Task requirements: Please reproduce every one of the following rows line for line, with no changes.

Stored rows:
——————————
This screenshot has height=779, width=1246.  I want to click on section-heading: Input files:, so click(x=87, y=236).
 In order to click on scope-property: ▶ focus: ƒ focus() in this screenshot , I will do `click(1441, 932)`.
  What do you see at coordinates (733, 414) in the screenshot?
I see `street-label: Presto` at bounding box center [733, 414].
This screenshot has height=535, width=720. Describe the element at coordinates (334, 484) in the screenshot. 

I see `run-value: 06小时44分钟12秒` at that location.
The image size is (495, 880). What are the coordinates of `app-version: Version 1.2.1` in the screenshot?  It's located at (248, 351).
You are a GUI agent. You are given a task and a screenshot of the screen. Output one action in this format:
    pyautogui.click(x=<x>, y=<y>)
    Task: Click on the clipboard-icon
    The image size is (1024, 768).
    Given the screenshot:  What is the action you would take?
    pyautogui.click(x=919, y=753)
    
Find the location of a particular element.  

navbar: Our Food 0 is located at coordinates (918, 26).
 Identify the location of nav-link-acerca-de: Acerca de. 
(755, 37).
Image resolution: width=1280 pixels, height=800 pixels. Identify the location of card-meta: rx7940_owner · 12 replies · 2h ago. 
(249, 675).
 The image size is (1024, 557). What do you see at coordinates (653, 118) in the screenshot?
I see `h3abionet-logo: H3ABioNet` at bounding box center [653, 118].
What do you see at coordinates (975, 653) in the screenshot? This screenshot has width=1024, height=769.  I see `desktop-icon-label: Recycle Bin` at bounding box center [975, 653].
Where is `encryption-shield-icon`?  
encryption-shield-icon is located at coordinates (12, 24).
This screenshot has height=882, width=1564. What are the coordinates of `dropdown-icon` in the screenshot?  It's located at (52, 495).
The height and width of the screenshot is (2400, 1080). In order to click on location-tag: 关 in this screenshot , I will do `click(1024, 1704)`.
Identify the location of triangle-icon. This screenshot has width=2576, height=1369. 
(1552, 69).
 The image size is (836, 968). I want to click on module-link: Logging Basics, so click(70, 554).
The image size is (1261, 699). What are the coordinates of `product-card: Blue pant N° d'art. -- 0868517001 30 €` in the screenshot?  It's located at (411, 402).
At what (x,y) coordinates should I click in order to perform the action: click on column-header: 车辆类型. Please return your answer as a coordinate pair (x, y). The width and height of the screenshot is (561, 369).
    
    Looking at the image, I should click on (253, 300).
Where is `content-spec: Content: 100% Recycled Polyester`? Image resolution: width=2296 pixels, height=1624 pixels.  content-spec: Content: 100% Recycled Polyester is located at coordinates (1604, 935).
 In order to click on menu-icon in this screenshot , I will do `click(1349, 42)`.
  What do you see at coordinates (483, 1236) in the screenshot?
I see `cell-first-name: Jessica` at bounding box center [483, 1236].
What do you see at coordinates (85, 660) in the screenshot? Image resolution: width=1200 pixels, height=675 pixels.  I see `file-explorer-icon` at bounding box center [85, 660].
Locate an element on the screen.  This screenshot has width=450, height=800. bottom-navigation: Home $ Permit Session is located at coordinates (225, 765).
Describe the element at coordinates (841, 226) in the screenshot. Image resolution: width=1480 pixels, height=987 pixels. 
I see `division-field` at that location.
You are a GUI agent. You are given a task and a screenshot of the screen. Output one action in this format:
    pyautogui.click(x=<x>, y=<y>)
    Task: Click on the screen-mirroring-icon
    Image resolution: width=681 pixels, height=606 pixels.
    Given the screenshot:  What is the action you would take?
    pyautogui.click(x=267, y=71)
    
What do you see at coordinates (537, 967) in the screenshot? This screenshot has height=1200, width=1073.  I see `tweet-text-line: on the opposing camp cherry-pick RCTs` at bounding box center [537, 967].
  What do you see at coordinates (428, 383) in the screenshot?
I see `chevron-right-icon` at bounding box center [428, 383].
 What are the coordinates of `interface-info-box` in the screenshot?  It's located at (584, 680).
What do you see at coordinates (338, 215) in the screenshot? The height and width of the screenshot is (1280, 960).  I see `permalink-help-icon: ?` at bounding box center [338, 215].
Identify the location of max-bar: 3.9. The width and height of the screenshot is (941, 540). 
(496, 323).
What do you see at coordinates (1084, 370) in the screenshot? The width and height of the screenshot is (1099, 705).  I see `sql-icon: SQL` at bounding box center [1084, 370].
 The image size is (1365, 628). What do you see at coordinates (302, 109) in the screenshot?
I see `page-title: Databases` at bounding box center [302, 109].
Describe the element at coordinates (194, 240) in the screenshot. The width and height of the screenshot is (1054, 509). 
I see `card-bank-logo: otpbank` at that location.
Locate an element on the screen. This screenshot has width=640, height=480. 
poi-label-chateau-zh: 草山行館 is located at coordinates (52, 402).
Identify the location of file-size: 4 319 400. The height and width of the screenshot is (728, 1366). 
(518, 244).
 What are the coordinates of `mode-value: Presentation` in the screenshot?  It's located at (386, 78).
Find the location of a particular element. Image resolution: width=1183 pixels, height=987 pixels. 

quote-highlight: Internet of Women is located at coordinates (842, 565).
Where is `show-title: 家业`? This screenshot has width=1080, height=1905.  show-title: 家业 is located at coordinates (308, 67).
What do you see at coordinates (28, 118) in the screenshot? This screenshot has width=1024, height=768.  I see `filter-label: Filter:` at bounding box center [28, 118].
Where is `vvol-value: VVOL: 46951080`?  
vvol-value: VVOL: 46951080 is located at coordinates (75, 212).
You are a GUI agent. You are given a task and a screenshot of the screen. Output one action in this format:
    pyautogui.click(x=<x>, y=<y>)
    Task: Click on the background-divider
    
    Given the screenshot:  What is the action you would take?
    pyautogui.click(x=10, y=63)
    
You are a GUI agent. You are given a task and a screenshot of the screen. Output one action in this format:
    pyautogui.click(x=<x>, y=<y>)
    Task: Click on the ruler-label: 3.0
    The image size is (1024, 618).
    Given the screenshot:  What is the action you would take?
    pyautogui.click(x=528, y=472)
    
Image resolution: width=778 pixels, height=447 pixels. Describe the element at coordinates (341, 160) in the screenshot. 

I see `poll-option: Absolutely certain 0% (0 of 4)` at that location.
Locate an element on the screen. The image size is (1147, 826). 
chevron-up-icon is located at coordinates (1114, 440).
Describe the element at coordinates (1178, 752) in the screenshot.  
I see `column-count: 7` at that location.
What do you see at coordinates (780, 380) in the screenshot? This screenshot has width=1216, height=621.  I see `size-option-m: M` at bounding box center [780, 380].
——————————
Answer section:
This screenshot has height=779, width=1246.  I want to click on section-heading: Input files:, so click(x=87, y=236).
 In order to click on scope-property: ▶ focus: ƒ focus() in this screenshot , I will do `click(1441, 932)`.
  What do you see at coordinates (733, 414) in the screenshot?
I see `street-label: Presto` at bounding box center [733, 414].
This screenshot has height=535, width=720. Describe the element at coordinates (334, 484) in the screenshot. 

I see `run-value: 06小时44分钟12秒` at that location.
The image size is (495, 880). What are the coordinates of `app-version: Version 1.2.1` in the screenshot?  It's located at (248, 351).
You are a GUI agent. You are given a task and a screenshot of the screen. Output one action in this format:
    pyautogui.click(x=<x>, y=<y>)
    Task: Click on the clipboard-icon
    The image size is (1024, 768).
    Given the screenshot:  What is the action you would take?
    pyautogui.click(x=919, y=753)
    
Find the location of a particular element.  

navbar: Our Food 0 is located at coordinates (918, 26).
 Identify the location of nav-link-acerca-de: Acerca de. 
(755, 37).
Image resolution: width=1280 pixels, height=800 pixels. Identify the location of card-meta: rx7940_owner · 12 replies · 2h ago. 
(249, 675).
 The image size is (1024, 557). What do you see at coordinates (653, 118) in the screenshot?
I see `h3abionet-logo: H3ABioNet` at bounding box center [653, 118].
What do you see at coordinates (975, 653) in the screenshot? This screenshot has width=1024, height=769.  I see `desktop-icon-label: Recycle Bin` at bounding box center [975, 653].
Where is `encryption-shield-icon`?  
encryption-shield-icon is located at coordinates (12, 24).
This screenshot has height=882, width=1564. What are the coordinates of `dropdown-icon` in the screenshot?  It's located at (52, 495).
The height and width of the screenshot is (2400, 1080). In order to click on location-tag: 关 in this screenshot , I will do `click(1024, 1704)`.
Identify the location of triangle-icon. This screenshot has width=2576, height=1369. 
(1552, 69).
 The image size is (836, 968). I want to click on module-link: Logging Basics, so click(70, 554).
The image size is (1261, 699). What are the coordinates of `product-card: Blue pant N° d'art. -- 0868517001 30 €` in the screenshot?  It's located at (411, 402).
At what (x,y) coordinates should I click in order to perform the action: click on column-header: 车辆类型. Please return your answer as a coordinate pair (x, y). The width and height of the screenshot is (561, 369).
    
    Looking at the image, I should click on (253, 300).
Where is `content-spec: Content: 100% Recycled Polyester`? Image resolution: width=2296 pixels, height=1624 pixels.  content-spec: Content: 100% Recycled Polyester is located at coordinates (1604, 935).
 In order to click on menu-icon in this screenshot , I will do `click(1349, 42)`.
  What do you see at coordinates (483, 1236) in the screenshot?
I see `cell-first-name: Jessica` at bounding box center [483, 1236].
What do you see at coordinates (85, 660) in the screenshot? Image resolution: width=1200 pixels, height=675 pixels.  I see `file-explorer-icon` at bounding box center [85, 660].
Locate an element on the screen.  This screenshot has width=450, height=800. bottom-navigation: Home $ Permit Session is located at coordinates (225, 765).
Describe the element at coordinates (841, 226) in the screenshot. Image resolution: width=1480 pixels, height=987 pixels. 
I see `division-field` at that location.
You are a GUI agent. You are given a task and a screenshot of the screen. Output one action in this format:
    pyautogui.click(x=<x>, y=<y>)
    Task: Click on the screen-mirroring-icon
    Image resolution: width=681 pixels, height=606 pixels.
    Given the screenshot:  What is the action you would take?
    pyautogui.click(x=267, y=71)
    
What do you see at coordinates (537, 967) in the screenshot? This screenshot has height=1200, width=1073.  I see `tweet-text-line: on the opposing camp cherry-pick RCTs` at bounding box center [537, 967].
  What do you see at coordinates (428, 383) in the screenshot?
I see `chevron-right-icon` at bounding box center [428, 383].
 What are the coordinates of `interface-info-box` in the screenshot?  It's located at (584, 680).
What do you see at coordinates (338, 215) in the screenshot? The height and width of the screenshot is (1280, 960).  I see `permalink-help-icon: ?` at bounding box center [338, 215].
Identify the location of max-bar: 3.9. The width and height of the screenshot is (941, 540). 
(496, 323).
What do you see at coordinates (1084, 370) in the screenshot? The width and height of the screenshot is (1099, 705).  I see `sql-icon: SQL` at bounding box center [1084, 370].
 The image size is (1365, 628). What do you see at coordinates (302, 109) in the screenshot?
I see `page-title: Databases` at bounding box center [302, 109].
Describe the element at coordinates (194, 240) in the screenshot. The width and height of the screenshot is (1054, 509). 
I see `card-bank-logo: otpbank` at that location.
Locate an element on the screen. This screenshot has width=640, height=480. 
poi-label-chateau-zh: 草山行館 is located at coordinates (52, 402).
Identify the location of file-size: 4 319 400. The height and width of the screenshot is (728, 1366). 
(518, 244).
 What are the coordinates of `mode-value: Presentation` in the screenshot?  It's located at (386, 78).
Find the location of a particular element. Image resolution: width=1183 pixels, height=987 pixels. 

quote-highlight: Internet of Women is located at coordinates (842, 565).
Where is `show-title: 家业`? This screenshot has width=1080, height=1905.  show-title: 家业 is located at coordinates (308, 67).
What do you see at coordinates (28, 118) in the screenshot? This screenshot has width=1024, height=768.  I see `filter-label: Filter:` at bounding box center [28, 118].
Where is `vvol-value: VVOL: 46951080`?  
vvol-value: VVOL: 46951080 is located at coordinates (75, 212).
You are a GUI agent. You are given a task and a screenshot of the screen. Output one action in this format:
    pyautogui.click(x=<x>, y=<y>)
    Task: Click on the background-divider
    
    Given the screenshot:  What is the action you would take?
    pyautogui.click(x=10, y=63)
    
You are a GUI agent. You are given a task and a screenshot of the screen. Output one action in this format:
    pyautogui.click(x=<x>, y=<y>)
    Task: Click on the ruler-label: 3.0
    The image size is (1024, 618).
    Given the screenshot:  What is the action you would take?
    pyautogui.click(x=528, y=472)
    
Image resolution: width=778 pixels, height=447 pixels. Describe the element at coordinates (341, 160) in the screenshot. 

I see `poll-option: Absolutely certain 0% (0 of 4)` at that location.
Locate an element on the screen. The image size is (1147, 826). 
chevron-up-icon is located at coordinates (1114, 440).
Describe the element at coordinates (1178, 752) in the screenshot.  
I see `column-count: 7` at that location.
What do you see at coordinates (780, 380) in the screenshot? This screenshot has width=1216, height=621.  I see `size-option-m: M` at bounding box center [780, 380].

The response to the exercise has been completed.